PureVLC isn't the only company working on this. In January, Casio demonstrated its take on the tech: flashing one smartphone screen - a flicker, again, imperceptible to humans - to send photo and message data to a second handset. Again, it was a relatively low-speed trial, but one made using everyday hardware.
Social communications: Casio's VLC app, Picapicamera
Casio has been working on this for some years now, as have other Japanese technology firms. A group of them formed the Visible Light Communications Consortium in 2004. But there, as here, there seems little to show for the years of experimentation.
Toshiba, for example, has a pair of maritime binoculars that can pick up a signal beamed from Japan's lighthouses at up to 2km, beyond the range of Wi-Fi. The signal tells the viewer about sailing conditions in the immediate vicinity of the lighthouse. Again, it's not a fast transfer: just 1.2Kbps. Enough for a short burst of compressed data, but not much more.
Then there's Reset. It has produced a diving mask that transmits the wearer's voice as a series of light pulses. A detector converts the light back to an audio output. This enables underwater conversations at distances of up to 30m. The catch: each mask costs ¥150,000 (£1200) and you need two to make it worth wearing one.
In the West, we have the Li-Fi Consortium. One of its first tasks: the slightly embarrassing point that "LiFi" is a trademark owned by someone else, in this case US company Luxim, which makes plasma light sources.
Casio's app is now available from the iTunes App Store. The software, Picapicamera, is designed to exchange snaps adorned with cartoons and text, but Casio says it's also ready to receive signals from digital billboards and domestic LED-backlit TVs - a key application for VLC, Casio reckons. It imagines phone owners grabbing discount vouchers, the location of the nearest stockist and such simply by pointing cameras at light sources, much as a few already do with QR codes.
But there's the rub: there are already many technologies that deliver small bursts of data for those willing to accept it. And while the lightbulb may be ubiquitous, so too are wireless networks - and these are generally turned on 24-7, not something you can always say for lights.
That doesn't mean the two are not complementary, and the ever-busy radio spectrum means some users may seek less crowded alternatives. Canny Wi-Fi users are already shifting into the relatively empty 5GHz band, but the arrival of faster version of Wi-Fi, such as 802.11ac, will steer more new users into that band, and that may persuade some folk to take a fresh look at light. ®
WTF is... Li-Fi?
it's Infrared- as used in millions of devices for decades? But with visible light? And slower? And your lights need to be on to use your LiFi device at home? If you'll excuse the pun in my sarcasm, that sounds Brilliant. There's nothing I like more than having some irritating light at the side of the room letting me use my new Wireless keyboard, or playing computer games in a well-lit room so my phone can sync.

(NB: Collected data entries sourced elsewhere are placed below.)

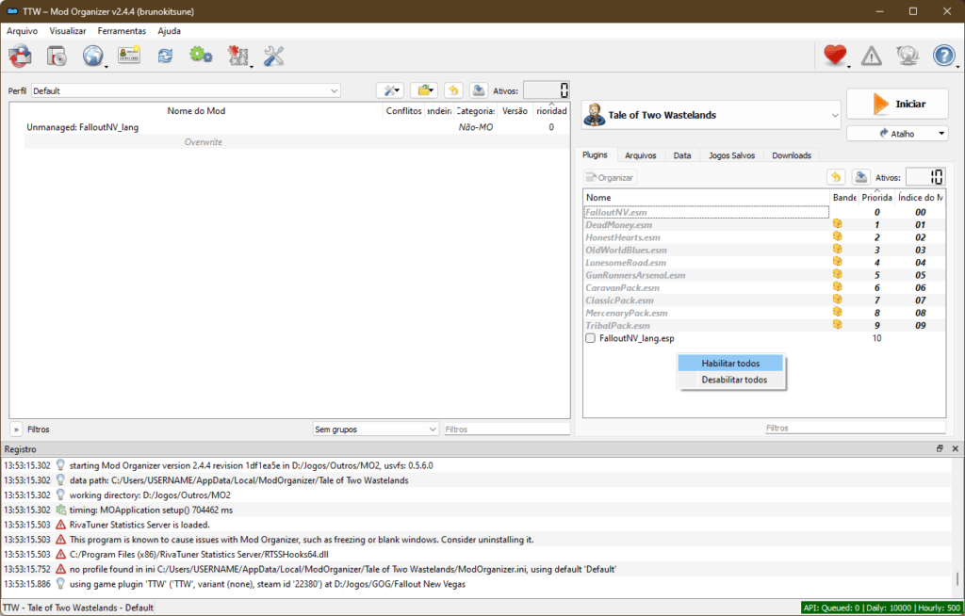Open the Sem grupos dropdown
Image resolution: width=965 pixels, height=616 pixels.
click(375, 430)
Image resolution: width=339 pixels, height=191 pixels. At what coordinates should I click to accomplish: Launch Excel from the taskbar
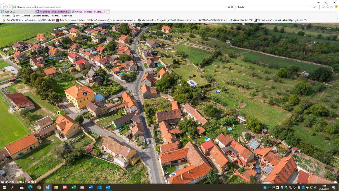[74, 188]
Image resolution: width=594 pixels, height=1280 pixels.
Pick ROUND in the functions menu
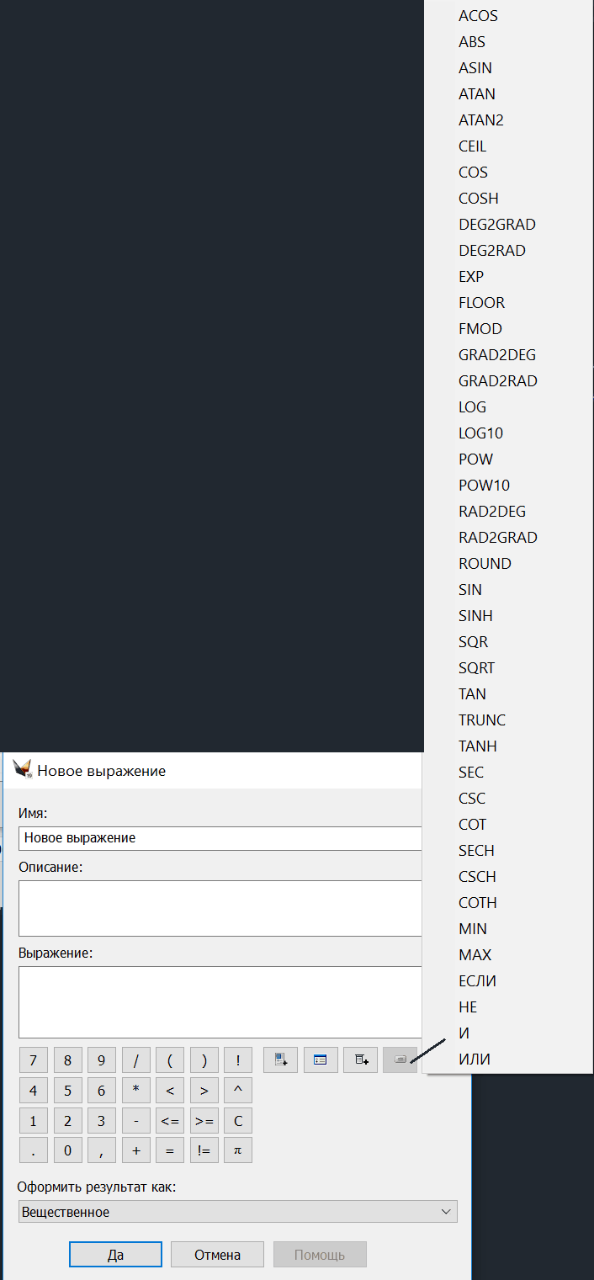[x=485, y=564]
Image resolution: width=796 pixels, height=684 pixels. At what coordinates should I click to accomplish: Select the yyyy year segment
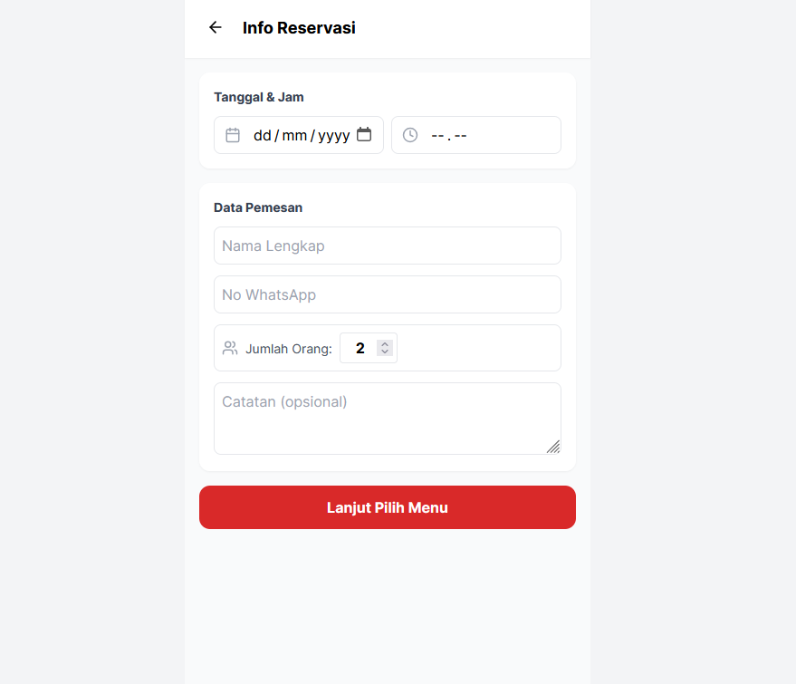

Which retard thought this up, and how long will it take before they come up with the "revolutionary" idea that they could use an invisible wavelength of light for it?
One of the massive advantages that visible or IR light comms have over WiFi or Bluetooth- or even NFC- is security. You can have broadcast wireless data comms all over a building- and keep the contents secret by closing the blinds. Want to make an IR pay-wave system secure? You get coatings that would scatter any 'leaking' IR and stop it from being intercepted.
Plus it's almost certainly lower-power than Bluetooth for 'normal' speeds. And at Gigabit speeds is almost uncontested in the wireless space.
And using an IR one would mean you can control your TV/SkyBox/etc without needing the daft WiFi/ Bluetooth combination my Samsung supposedly-smart-TV requires.
tl;dr: IRDA FTW, LiFi Sux, Rant over for now.
There seems to be some misconception about 'the lamp needs to be shining bright' for this to work. This is not, in fact, the case - it's well possible to dim the light down very low indeed and still get data across. In fact, data transmission should be easier in a dark room - less interference. But even in full sunlight, a dim lamp will be able to transmit data without it being visibly 'on'.
The question isn't the data rate you can cram into the visible spectrum - it's hundreds of THz wide - but avoiding interference from all the other bulbs, and also feeding data to the sockets.
Quite a good rant: I'm not sure what your point is.
Data via light is no more inherently secure than any other electromagnetic transmission. What you suggest is the normal "security by obfuscation" approach which is known to be crap. Want security then add security.
The efficiency of electromagnetic transmissions is also largely independent of the frequency. Power is directly related to data rates and distance. Want efficiency then make it directional. Given the known heat losses still inherent to LED I doubt very much that it is more efficient than Bluetooth.
And so the wheel turns.
Been here before a few times haven't we?
I seem to remember Apricot/Sirius used to offer optical networking back in the 80s, then IRDA came along late 90s/early 00s and promised to take off.
Can't wait, this time we've got the electro-sensitive bunch who will discover a brand new bandwagon of lumino-sensitivity to jump on and sue from.
To answer your question, WTF is... Li-Fi?
Is it a high quality music reproduction system used in China?